Let $\Omega$ denote the sample space, which is the set of all possible outcomes, that is given by the cartesian product in the equation:

$\Omega = \Omega_{q^1} \times \Omega_{q^2} \times \cdots \times \Omega_{q^n} \times \Omega_{p_1} \times \Omega_{p_2} \cdots \times \Omega_{p_n}$


2. Let $\FF$ denote the $\sigma$-algebra of $\Omega$, which is a set of subsets of $\Omega$.

In this proof, let:

$\FF = \powerset \Omega$

where $\powerset \Omega$ is the power set of $\Omega$.


3. Let $\mu$ denote a finite measure on $\struct {\Omega, \FF}$ with total measure $N^*$, where $N^*$ is the quantity of particles in the Hamiltonian system.

In other words:

$\map \mu \Omega = N^*$

For example, if our Hamiltonian is an ideal gas, each particle has 6 degrees of freedom (that is the spatial coordinates $q^x, q^y, q^z$ and the momenta $p_x, p_y, p_z$), then $N$ and $N^*$ are related by the equation $2 N = 6 N^*$.


We use the continuity equation.

Let $\omega_o$ denote an arbitrary but fixed sample point in $\Omega$.

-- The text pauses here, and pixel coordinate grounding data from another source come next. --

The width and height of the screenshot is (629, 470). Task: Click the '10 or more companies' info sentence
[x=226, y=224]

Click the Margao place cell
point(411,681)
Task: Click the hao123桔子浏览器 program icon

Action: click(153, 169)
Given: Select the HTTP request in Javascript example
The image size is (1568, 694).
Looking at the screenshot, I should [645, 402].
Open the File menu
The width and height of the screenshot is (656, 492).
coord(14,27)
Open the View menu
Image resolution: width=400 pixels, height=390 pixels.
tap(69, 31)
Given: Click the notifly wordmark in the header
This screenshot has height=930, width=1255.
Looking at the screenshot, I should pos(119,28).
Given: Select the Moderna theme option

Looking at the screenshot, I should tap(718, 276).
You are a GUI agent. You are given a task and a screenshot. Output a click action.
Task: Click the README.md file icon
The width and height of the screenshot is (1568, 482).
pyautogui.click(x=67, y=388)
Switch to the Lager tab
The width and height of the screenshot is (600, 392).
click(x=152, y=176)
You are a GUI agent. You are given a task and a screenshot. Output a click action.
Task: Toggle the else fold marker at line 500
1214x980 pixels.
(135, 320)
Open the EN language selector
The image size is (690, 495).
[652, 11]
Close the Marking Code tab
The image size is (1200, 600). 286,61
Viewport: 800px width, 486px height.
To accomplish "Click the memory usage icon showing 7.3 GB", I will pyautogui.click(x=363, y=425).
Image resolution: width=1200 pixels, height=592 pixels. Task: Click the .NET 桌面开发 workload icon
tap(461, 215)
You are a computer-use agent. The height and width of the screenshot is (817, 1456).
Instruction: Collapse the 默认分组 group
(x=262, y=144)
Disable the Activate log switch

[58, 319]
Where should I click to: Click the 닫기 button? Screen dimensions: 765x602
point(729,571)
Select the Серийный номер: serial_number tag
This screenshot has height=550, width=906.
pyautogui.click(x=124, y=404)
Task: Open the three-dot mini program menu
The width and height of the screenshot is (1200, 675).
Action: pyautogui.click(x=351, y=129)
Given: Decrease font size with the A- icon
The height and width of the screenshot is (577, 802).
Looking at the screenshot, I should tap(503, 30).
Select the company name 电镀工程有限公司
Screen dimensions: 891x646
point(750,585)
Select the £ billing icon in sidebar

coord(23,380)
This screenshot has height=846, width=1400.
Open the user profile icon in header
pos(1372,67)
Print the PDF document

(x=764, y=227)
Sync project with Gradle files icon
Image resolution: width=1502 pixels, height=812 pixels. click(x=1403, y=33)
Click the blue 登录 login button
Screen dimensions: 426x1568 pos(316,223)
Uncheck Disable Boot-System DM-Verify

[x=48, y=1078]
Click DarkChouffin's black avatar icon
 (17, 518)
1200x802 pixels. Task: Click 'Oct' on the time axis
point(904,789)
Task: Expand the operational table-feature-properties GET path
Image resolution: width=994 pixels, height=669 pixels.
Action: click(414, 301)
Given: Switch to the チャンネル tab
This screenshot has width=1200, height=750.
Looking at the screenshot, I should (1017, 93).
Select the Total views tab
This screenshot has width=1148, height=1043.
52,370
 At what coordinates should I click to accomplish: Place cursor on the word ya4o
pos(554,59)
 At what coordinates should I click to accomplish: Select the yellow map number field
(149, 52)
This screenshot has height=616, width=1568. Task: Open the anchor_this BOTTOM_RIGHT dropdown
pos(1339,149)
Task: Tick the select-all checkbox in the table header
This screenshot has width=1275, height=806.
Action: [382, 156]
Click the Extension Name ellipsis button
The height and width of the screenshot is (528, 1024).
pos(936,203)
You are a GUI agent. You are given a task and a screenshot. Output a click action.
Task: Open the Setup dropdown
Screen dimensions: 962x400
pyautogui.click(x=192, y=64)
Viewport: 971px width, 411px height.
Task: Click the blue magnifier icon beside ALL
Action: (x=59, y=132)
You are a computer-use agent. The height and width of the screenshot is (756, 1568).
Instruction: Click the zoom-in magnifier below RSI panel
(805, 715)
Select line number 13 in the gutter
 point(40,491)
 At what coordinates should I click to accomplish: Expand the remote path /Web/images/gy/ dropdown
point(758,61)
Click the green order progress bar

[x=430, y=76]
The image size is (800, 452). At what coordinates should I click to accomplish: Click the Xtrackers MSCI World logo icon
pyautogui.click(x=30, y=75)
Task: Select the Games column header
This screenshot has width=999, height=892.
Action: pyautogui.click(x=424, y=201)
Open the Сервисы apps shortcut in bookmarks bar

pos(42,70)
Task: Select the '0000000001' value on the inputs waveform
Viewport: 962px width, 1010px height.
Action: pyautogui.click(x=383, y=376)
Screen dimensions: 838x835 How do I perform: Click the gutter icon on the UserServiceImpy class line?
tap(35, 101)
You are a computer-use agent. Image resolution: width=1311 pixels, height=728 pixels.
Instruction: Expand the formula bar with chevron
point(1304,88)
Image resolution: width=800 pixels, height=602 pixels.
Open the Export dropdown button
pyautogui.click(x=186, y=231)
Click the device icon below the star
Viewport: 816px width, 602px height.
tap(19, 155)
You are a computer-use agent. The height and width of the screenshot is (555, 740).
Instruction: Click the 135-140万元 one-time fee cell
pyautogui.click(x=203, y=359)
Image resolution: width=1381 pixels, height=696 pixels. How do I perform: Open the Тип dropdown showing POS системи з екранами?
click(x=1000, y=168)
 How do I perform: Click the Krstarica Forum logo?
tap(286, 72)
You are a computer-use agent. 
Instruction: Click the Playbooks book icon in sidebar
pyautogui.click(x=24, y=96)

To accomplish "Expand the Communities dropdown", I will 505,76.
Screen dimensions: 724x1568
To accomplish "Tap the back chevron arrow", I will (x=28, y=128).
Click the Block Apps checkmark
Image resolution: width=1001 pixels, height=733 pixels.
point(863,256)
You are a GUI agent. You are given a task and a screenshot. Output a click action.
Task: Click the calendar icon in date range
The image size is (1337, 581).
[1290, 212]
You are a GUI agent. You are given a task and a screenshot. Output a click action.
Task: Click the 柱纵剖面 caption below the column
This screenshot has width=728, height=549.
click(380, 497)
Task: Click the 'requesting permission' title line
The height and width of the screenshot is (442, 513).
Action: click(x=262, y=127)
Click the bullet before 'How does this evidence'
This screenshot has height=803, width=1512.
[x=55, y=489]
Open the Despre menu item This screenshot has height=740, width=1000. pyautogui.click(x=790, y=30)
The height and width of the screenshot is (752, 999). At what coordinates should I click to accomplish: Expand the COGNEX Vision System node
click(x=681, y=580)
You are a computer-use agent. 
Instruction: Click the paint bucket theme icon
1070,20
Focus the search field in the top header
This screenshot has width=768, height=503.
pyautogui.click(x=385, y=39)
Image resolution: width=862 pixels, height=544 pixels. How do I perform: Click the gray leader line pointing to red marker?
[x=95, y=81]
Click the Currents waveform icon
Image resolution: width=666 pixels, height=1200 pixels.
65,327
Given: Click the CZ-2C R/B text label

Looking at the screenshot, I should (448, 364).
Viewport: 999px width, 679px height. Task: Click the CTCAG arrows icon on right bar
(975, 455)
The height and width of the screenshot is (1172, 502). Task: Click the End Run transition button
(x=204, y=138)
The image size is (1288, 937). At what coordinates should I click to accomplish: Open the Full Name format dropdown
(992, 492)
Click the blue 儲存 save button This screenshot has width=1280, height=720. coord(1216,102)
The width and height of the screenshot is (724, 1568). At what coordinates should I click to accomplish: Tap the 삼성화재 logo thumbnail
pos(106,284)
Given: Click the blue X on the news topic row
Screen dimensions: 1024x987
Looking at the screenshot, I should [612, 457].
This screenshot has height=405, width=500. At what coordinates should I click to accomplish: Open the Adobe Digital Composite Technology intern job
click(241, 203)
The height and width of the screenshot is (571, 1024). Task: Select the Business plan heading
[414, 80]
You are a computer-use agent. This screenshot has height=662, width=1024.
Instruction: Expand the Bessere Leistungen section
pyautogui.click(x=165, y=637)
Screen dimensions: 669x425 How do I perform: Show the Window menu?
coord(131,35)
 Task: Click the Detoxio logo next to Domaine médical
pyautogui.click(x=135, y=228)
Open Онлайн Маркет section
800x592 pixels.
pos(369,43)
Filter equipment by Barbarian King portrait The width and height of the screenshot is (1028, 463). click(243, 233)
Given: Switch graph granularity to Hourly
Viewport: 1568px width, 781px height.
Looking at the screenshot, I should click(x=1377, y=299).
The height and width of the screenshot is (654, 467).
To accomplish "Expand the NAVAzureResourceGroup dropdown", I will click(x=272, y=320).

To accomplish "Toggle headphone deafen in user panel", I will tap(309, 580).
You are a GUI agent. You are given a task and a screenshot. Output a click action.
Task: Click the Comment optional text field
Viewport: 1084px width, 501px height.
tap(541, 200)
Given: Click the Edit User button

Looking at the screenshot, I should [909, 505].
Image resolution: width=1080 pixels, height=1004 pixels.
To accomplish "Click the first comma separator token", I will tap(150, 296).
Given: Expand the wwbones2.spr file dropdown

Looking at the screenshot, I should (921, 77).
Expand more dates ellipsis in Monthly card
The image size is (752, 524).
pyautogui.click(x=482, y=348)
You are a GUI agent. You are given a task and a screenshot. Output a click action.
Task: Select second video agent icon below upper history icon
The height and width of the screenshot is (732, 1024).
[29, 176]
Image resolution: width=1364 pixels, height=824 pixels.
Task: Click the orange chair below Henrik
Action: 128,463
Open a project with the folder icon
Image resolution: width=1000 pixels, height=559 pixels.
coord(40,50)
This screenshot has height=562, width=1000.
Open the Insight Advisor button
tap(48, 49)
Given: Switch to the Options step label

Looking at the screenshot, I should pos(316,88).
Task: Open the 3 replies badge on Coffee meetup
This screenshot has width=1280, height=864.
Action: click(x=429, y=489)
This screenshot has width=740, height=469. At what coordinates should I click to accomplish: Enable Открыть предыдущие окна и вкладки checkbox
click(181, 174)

Let $V_o$, where $V_o \subseteq \R^{2 N}$, denote the phase-space volume of $\omega_o$.

In other words:

$\ds V_o = \int_{q^1_{\paren {\ell_1 - 1} } }^{q^1_{\ell_1} } \cdots \int_{q^N_{\paren {\ell_N - 1} } }^{q^N_{\ell_N} } \int_{p_1^{\paren {m_1 - 1} } }^{p_1^{m_1} } \cdots \int_{p_N^{\paren {m_N - 1} } }^{p_N^{m_N} } \rd^{2 N} \mathbf r$

Let $S_o$ denote the piecewise smooth boundary that encloses the volume $V_o$.

Let $\oiint_{S_o} \rd \mathbf S$ denote a surface integral over the closed surface $S_o$.

Let $\map {N_o} t$ denote the measurable quantity of particles within $V_o$ at time $t$.

This can be written as as $\map \mu {\omega_o}$.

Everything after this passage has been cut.